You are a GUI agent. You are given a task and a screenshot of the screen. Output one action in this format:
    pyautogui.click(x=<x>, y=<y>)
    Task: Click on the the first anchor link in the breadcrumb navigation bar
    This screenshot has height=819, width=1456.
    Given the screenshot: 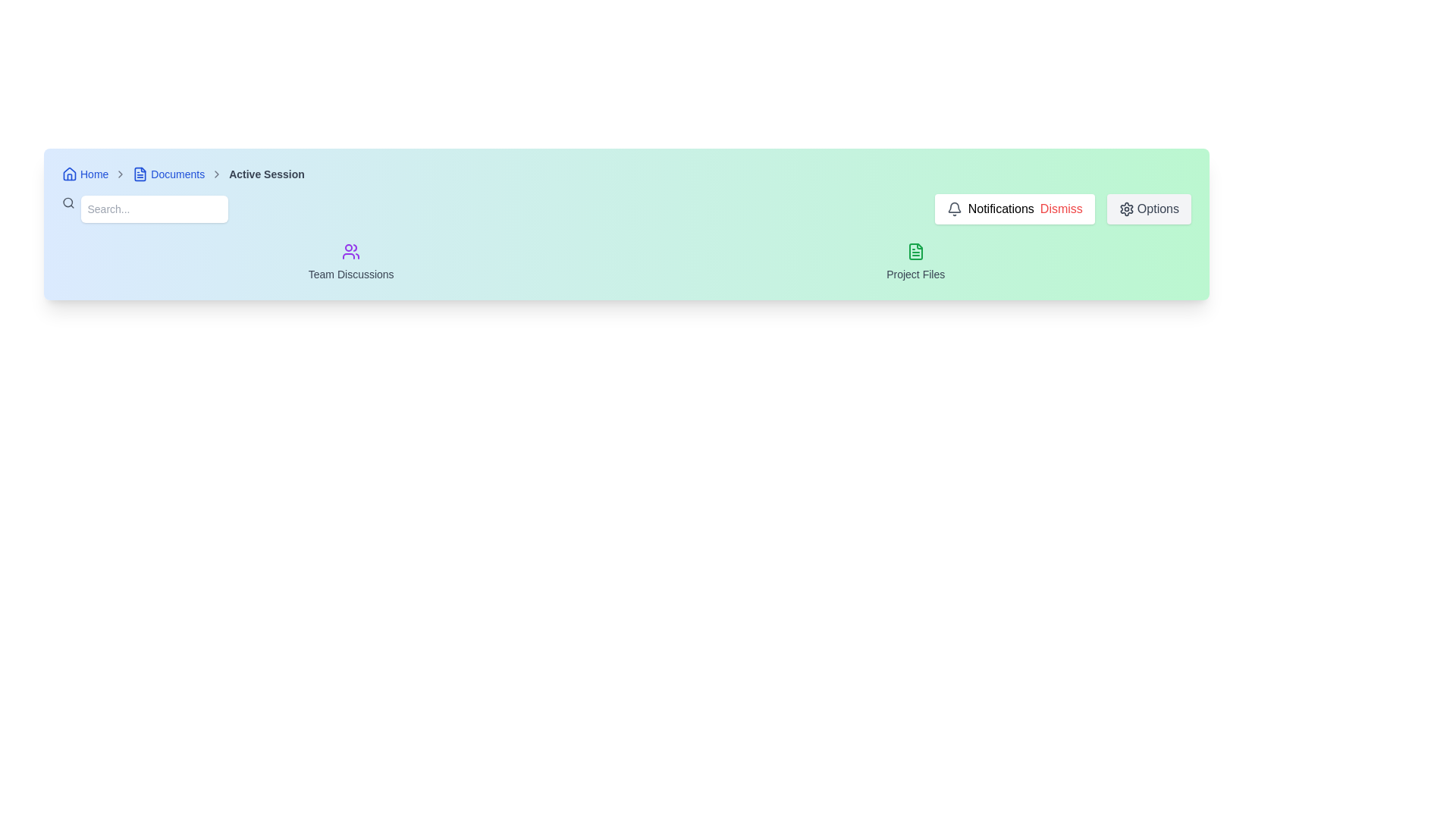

[SET TASK]: Quote the text of every item above word for word, leaving out the pictures.

[COMPLETED EXERCISE]:
You are a GUI agent. You are given a task and a screenshot of the screen. Output one action in this format:
    pyautogui.click(x=<x>, y=<y>)
    Task: Click on the the first anchor link in the breadcrumb navigation bar
    This screenshot has height=819, width=1456.
    Given the screenshot: 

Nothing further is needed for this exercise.